→ Task instructions: Render the stretch of lines from the one containing "Name (92, 694)" through the one containing "129 (186, 1707)" as a JSON list of strings, one string per line, with blank lines left out.

(Text and element-pointing lines)
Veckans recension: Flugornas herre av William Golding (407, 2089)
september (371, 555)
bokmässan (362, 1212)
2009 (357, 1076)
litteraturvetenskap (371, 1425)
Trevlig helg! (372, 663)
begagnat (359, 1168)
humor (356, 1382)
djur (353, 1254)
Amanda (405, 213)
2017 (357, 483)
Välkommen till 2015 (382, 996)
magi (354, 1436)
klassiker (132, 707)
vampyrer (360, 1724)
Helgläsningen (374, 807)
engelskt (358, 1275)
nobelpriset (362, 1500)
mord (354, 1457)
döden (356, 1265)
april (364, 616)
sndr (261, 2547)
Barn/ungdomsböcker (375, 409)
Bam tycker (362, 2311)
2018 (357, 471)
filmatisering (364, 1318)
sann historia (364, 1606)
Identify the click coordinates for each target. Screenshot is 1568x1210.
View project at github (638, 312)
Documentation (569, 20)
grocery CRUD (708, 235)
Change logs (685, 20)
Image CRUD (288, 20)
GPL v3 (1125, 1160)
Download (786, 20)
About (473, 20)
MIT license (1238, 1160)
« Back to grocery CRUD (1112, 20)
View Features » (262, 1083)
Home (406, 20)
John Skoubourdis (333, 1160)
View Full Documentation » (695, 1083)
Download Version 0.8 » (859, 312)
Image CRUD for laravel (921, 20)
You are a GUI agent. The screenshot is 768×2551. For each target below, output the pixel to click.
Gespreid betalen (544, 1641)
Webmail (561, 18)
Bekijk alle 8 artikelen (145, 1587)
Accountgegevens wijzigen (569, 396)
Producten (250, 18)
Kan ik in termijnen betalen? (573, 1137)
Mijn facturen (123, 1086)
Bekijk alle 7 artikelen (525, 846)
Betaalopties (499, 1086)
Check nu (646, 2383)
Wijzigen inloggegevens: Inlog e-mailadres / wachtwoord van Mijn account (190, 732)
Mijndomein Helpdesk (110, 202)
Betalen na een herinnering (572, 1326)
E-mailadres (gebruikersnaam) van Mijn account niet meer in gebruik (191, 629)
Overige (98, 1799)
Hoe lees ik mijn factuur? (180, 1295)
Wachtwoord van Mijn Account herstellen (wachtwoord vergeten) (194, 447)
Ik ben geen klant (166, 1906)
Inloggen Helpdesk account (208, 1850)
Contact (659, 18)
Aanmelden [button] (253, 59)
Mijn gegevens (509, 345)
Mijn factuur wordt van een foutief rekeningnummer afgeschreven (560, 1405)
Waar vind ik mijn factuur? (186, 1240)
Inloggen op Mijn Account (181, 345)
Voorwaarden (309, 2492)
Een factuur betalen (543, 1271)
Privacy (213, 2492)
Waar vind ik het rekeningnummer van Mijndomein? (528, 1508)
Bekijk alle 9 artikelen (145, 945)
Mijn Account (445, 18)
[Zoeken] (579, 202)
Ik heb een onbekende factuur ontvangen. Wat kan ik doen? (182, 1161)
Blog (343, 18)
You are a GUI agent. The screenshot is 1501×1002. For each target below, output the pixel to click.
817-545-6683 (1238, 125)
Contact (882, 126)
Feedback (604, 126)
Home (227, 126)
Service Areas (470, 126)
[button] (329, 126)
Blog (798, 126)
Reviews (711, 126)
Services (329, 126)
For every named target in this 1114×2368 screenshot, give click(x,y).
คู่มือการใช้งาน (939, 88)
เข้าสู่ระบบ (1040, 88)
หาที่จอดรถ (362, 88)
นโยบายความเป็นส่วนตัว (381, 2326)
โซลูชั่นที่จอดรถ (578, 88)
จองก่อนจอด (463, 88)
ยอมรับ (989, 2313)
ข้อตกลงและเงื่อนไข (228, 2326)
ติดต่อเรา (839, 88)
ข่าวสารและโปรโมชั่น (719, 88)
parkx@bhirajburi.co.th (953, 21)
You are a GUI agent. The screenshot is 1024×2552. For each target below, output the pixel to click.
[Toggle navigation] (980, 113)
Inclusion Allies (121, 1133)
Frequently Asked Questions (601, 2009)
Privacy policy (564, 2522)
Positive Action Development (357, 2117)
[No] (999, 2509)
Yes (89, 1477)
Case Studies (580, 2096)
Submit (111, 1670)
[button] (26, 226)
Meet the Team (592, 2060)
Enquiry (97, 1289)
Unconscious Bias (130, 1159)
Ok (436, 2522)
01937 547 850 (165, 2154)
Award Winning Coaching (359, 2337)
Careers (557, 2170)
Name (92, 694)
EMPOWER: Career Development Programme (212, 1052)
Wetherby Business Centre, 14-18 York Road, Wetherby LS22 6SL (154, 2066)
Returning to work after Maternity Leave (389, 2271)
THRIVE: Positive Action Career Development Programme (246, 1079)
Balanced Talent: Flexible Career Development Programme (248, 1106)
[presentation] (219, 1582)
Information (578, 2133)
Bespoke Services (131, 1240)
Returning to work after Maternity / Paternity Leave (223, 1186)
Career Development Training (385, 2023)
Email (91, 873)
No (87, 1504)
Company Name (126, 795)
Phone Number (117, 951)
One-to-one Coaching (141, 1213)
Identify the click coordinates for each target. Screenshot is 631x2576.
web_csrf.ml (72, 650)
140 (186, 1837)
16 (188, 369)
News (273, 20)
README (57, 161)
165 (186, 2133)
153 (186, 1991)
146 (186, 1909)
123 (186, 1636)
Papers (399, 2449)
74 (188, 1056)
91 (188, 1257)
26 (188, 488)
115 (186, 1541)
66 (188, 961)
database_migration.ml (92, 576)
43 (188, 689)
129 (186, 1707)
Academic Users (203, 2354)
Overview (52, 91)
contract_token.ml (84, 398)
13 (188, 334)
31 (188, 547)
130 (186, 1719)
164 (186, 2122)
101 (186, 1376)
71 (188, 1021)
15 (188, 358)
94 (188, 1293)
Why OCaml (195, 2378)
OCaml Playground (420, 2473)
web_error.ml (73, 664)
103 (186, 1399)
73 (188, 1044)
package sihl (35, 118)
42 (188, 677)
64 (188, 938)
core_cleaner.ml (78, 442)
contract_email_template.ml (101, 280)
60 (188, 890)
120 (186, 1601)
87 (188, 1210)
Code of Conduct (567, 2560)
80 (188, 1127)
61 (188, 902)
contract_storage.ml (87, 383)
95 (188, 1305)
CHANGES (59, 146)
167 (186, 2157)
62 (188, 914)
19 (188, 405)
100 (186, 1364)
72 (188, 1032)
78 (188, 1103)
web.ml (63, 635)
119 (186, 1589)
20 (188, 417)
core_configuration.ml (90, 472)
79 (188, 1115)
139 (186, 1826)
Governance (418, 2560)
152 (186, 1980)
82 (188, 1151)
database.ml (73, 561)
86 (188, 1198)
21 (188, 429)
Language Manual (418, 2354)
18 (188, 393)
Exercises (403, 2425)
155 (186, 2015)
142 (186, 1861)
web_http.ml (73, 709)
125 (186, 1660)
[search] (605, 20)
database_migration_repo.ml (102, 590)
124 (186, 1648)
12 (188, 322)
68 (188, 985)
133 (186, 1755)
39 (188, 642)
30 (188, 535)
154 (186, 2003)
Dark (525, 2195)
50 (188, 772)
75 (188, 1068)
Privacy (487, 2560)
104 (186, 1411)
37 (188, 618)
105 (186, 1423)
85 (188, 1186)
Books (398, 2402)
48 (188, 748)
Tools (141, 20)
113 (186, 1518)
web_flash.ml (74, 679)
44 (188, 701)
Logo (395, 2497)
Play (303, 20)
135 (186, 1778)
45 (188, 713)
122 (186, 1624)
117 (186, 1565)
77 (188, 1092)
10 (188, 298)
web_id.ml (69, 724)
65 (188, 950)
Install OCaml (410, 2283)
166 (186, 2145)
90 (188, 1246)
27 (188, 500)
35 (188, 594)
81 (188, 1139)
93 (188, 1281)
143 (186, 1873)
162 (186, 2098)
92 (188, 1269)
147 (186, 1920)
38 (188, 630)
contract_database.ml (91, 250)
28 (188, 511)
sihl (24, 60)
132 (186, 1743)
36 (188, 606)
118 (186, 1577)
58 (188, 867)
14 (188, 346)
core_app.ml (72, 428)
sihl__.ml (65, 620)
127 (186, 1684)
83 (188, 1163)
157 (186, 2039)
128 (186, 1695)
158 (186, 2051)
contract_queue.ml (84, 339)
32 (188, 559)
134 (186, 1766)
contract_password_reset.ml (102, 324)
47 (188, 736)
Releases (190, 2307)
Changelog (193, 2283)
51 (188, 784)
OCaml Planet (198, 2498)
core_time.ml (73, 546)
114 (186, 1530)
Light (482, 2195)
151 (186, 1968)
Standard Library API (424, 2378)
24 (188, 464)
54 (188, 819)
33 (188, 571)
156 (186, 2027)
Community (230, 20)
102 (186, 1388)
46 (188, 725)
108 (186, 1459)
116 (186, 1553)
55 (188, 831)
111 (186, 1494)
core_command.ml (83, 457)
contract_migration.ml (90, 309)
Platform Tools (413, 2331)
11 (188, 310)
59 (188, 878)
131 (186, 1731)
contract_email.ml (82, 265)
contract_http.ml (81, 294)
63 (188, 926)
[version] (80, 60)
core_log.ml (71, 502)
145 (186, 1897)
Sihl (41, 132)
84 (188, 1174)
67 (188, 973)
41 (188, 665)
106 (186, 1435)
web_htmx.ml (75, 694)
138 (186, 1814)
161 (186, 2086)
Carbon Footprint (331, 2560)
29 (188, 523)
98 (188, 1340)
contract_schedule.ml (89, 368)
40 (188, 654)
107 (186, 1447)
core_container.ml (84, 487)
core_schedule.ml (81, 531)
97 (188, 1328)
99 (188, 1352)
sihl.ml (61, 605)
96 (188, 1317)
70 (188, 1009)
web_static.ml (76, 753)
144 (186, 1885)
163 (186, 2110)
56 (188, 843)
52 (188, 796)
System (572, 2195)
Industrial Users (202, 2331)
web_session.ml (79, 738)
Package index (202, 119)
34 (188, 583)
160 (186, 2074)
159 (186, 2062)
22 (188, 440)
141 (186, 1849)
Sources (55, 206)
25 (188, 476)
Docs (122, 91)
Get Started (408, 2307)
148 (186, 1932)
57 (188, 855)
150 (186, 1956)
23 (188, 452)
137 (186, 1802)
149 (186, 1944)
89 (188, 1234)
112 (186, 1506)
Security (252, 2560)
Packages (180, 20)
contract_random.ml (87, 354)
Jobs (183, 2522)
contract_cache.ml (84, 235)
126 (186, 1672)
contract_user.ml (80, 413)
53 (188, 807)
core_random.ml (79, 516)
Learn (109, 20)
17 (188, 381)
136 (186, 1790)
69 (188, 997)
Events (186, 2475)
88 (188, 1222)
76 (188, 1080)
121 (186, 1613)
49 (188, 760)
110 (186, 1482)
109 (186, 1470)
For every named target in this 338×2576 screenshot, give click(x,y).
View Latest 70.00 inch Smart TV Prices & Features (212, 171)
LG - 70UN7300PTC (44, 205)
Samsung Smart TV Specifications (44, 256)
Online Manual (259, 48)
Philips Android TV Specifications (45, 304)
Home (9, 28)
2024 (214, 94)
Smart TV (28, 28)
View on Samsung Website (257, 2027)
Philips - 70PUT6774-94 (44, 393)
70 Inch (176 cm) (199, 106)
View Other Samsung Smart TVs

→ Result:
[
  "Name (92, 694)",
  "EMPOWER: Career Development Programme (212, 1052)",
  "Wetherby Business Centre, 14-18 York Road, Wetherby LS22 6SL (154, 2066)",
  "Returning to work after Maternity Leave (389, 2271)",
  "THRIVE: Positive Action Career Development Programme (246, 1079)",
  "Balanced Talent: Flexible Career Development Programme (248, 1106)",
  "[presentation] (219, 1582)",
  "Information (578, 2133)",
  "Bespoke Services (131, 1240)",
  "Returning to work after Maternity / Paternity Leave (223, 1186)",
  "Career Development Training (385, 2023)",
  "Email (91, 873)",
  "No (87, 1504)",
  "Company Name (126, 795)",
  "Phone Number (117, 951)",
  "One-to-one Coaching (141, 1213)",
  "Identify the click coordinates for each target. Screenshot is 631x2576.",
  "web_csrf.ml (72, 650)",
  "140 (186, 1837)",
  "16 (188, 369)",
  "News (273, 20)",
  "README (57, 161)",
  "165 (186, 2133)",
  "153 (186, 1991)",
  "146 (186, 1909)",
  "123 (186, 1636)",
  "Papers (399, 2449)",
  "74 (188, 1056)",
  "91 (188, 1257)",
  "26 (188, 488)",
  "115 (186, 1541)",
  "66 (188, 961)",
  "database_migration.ml (92, 576)",
  "43 (188, 689)",
  "129 (186, 1707)"
]